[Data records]

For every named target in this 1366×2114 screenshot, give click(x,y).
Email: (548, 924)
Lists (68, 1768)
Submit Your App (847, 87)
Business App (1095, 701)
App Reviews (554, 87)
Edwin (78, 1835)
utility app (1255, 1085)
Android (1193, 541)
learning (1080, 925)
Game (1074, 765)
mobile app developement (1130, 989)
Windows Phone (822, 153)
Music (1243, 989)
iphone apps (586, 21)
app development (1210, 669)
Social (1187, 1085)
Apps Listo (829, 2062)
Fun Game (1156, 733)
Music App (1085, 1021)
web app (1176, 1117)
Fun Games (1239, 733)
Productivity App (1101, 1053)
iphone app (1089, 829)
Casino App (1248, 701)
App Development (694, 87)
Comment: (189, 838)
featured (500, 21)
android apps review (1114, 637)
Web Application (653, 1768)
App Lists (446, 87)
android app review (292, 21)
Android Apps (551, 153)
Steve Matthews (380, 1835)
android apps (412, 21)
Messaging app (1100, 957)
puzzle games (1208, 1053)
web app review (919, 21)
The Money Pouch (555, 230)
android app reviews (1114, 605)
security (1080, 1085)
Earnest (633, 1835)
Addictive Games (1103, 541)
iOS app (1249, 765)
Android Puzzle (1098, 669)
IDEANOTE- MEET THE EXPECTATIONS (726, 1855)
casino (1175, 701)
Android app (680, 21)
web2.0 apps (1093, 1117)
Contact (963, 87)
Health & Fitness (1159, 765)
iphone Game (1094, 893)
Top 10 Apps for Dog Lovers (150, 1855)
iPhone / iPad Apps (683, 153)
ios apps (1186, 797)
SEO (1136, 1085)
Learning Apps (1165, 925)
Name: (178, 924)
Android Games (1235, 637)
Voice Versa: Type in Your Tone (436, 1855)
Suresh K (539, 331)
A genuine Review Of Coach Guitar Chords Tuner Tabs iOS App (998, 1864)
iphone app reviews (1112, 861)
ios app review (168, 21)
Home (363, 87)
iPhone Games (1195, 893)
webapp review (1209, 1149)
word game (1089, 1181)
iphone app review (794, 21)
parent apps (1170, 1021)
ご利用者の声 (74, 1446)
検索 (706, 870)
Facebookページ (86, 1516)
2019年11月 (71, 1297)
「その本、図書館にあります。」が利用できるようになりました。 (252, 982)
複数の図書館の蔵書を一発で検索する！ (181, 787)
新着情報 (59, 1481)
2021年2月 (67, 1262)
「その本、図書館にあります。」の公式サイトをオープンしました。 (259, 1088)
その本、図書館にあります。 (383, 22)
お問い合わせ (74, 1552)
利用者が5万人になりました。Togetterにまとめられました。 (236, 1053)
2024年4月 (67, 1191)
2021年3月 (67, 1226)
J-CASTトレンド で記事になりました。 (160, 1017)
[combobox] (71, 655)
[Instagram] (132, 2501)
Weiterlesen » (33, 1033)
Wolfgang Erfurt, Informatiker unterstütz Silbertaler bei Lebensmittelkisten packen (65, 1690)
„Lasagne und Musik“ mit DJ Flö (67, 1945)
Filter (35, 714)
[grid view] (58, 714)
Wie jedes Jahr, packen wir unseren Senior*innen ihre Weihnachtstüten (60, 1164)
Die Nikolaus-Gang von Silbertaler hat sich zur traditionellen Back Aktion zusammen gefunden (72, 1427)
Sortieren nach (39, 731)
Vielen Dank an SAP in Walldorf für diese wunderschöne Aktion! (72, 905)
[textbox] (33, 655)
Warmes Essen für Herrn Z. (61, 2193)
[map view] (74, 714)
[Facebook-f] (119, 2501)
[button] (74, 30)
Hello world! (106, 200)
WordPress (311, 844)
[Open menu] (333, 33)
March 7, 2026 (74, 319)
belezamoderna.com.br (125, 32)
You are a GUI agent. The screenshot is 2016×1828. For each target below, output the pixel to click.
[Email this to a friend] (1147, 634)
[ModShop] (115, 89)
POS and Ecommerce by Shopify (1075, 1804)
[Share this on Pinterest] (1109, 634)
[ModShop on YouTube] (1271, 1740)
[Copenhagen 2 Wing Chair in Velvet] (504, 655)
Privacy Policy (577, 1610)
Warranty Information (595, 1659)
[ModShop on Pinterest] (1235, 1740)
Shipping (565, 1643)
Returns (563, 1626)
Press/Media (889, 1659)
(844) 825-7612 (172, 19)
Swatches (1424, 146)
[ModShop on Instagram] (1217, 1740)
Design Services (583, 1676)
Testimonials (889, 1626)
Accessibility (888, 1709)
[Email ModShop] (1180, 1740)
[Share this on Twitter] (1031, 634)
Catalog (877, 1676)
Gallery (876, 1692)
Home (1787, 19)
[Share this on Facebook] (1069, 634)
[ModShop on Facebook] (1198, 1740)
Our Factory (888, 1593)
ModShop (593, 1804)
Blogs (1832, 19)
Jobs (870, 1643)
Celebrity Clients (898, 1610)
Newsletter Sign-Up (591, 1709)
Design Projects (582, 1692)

__Task statement__
What is needed is an exact copy of the lines above, from the one containing "iphone app (1089, 829)" through the one containing "web app review (919, 21)", with nothing added.

__Expected output__
iphone app (1089, 829)
Casino App (1248, 701)
App Development (694, 87)
Comment: (189, 838)
featured (500, 21)
android apps review (1114, 637)
Web Application (653, 1768)
App Lists (446, 87)
android app review (292, 21)
Android Apps (551, 153)
Steve Matthews (380, 1835)
android apps (412, 21)
Messaging app (1100, 957)
puzzle games (1208, 1053)
web app review (919, 21)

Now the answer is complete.